Purdue Pharma v. Collegium Pharmaceutical — Federal Circuit Holds PTAB Can Issue Final Written Decision After Statutory Deadline

Case
Purdue Pharma L.P. v. Collegium Pharmaceutical, Inc.
Court
U.S. Court of Appeals for the Federal Circuit
Date Decided
November 21, 2023
Docket No.
No. 22-1482
Judge(s)
Circuit Judge Dyk wrote for the court; Judges Hughes and Stoll joined
Topics
PTAB Authority, Post-Grant Review, Statutory Deadlines, AIA, Patent Validity, Written Description, 35 U.S.C. § 326, Opioid Patents, Pharmaceutical Patents

Background

In March 2018, Collegium Pharmaceutical, Inc. petitioned the Patent Trial and Appeal Board (PTAB) for post-grant review (PGR) of claims 1-17 of Purdue Pharma’s U.S. Patent No. 9,693,961, which covers an abuse-deterrent extended-release opioid formulation. The PTAB instituted PGR in October 2018, finding sufficient basis to challenge the claims on written description grounds. Under 35 U.S.C. § 326(a)(11), the PTAB had one year to issue a final written decision, with a potential six-month extension — a deadline that fell in October 2019, extended to April 2020.

In September 2019, Purdue Pharma filed for bankruptcy. Both the PGR proceeding and related district court litigation were stayed. The PTAB granted the six-month extension but when the bankruptcy court lifted the stay in July 2020, the extended April 2020 deadline had already passed. The PTAB continued the proceedings and ultimately issued its final written decision in November 2021 — approximately 19 months after the statutory deadline as extended. The decision found the challenged claims unpatentable for lack of written description. Purdue argued that the PTAB lost jurisdiction to issue any decision after the deadline passed, rendering the entire proceeding void. The Federal Circuit disagreed and affirmed.

The Court’s Holding

The Federal Circuit resolved a question of first impression: does the PTAB lose authority to issue a final written decision once the statutory deadline passes? The court held it does not.
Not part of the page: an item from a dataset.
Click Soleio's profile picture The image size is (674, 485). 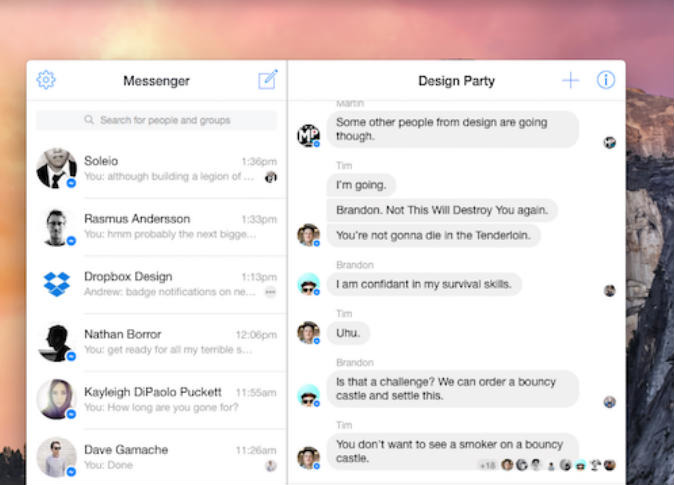pos(57,169)
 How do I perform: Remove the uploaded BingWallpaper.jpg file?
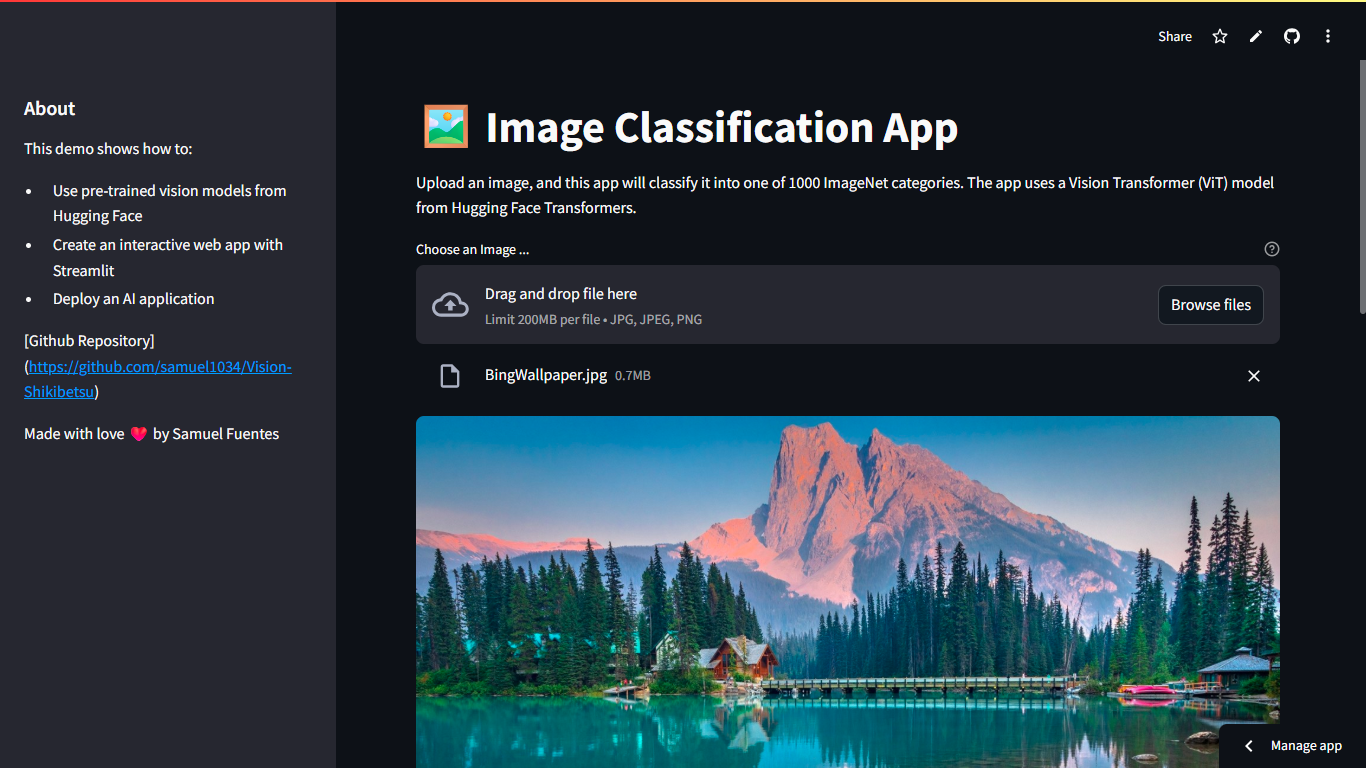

Applying the Supreme Court’s general rule that statutory deadlines are directory rather than jurisdictional (unless Congress clearly indicates otherwise), the court found no contrary indication in the AIA’s language, structure, or legislative history suggesting that missing the deadline divests the PTAB of authority to act. The deadline is designed to promote efficient resolution of IPR and PGR proceedings — it is not a hard limit that extinguishes the proceeding if missed.

The court emphasized the practical consequences of the alternative rule: if a missed deadline voided the entire proceeding, parties could strategically delay (as Purdue’s bankruptcy effectively did) to escape a proceeding that was not going well. Congress created the IPR/PGR system to provide a faster and more efficient alternative to district court patent validity challenges; allowing parties to escape final decisions through timing maneuvers would undermine that purpose. The court also affirmed the substantive written description invalidity finding against Purdue’s opioid patent claims.

Key Takeaways

  • The PTAB does not lose jurisdiction to issue a final written decision in IPR or PGR proceedings merely because the statutory one-year (plus extension) deadline has passed — statutory deadlines in the AIA are directory, not jurisdictional.
  • Intervening events like bankruptcy stays that cause delays beyond the statutory deadline do not void PTAB proceedings or strip the Board of authority to reach a final decision.
  • Patent owners cannot use delay tactics (including bankruptcy stays) to escape post-grant review proceedings that are moving against them — the Board will continue to have authority to decide the case even after the deadline.
  • The decision resolves a significant gap in IPR/PGR practice: practitioners and patentees now know that deadline misses — whether caused by the Board’s own delays or external events — will not automatically nullify a proceeding.

Why It Matters

The PTAB processes hundreds of IPR and PGR petitions annually, and delays are common — whether caused by discovery disputes, stay requests, related litigation coordination, or administrative constraints. Before this ruling, there was genuine uncertainty about what happened if the PTAB issued a final written decision after the statutory deadline. Patent owners facing unfavorable PTAB proceedings had some incentive to argue that late decisions were void, potentially converting a validity loss into a procedural escape.

The Federal Circuit’s ruling closes that loophole. For parties to PTAB proceedings, the decision means that any delay — including stays prompted by external events — will not create a jurisdictional problem for the Board’s eventual decision. This is particularly important in cases involving bankrupt entities, where insolvency proceedings can dramatically extend timelines. The pharmaceutical industry, with its complex intersection of patent validity, bankruptcy, and regulatory approval timelines, will take particular note of the ruling given its opioid patent context.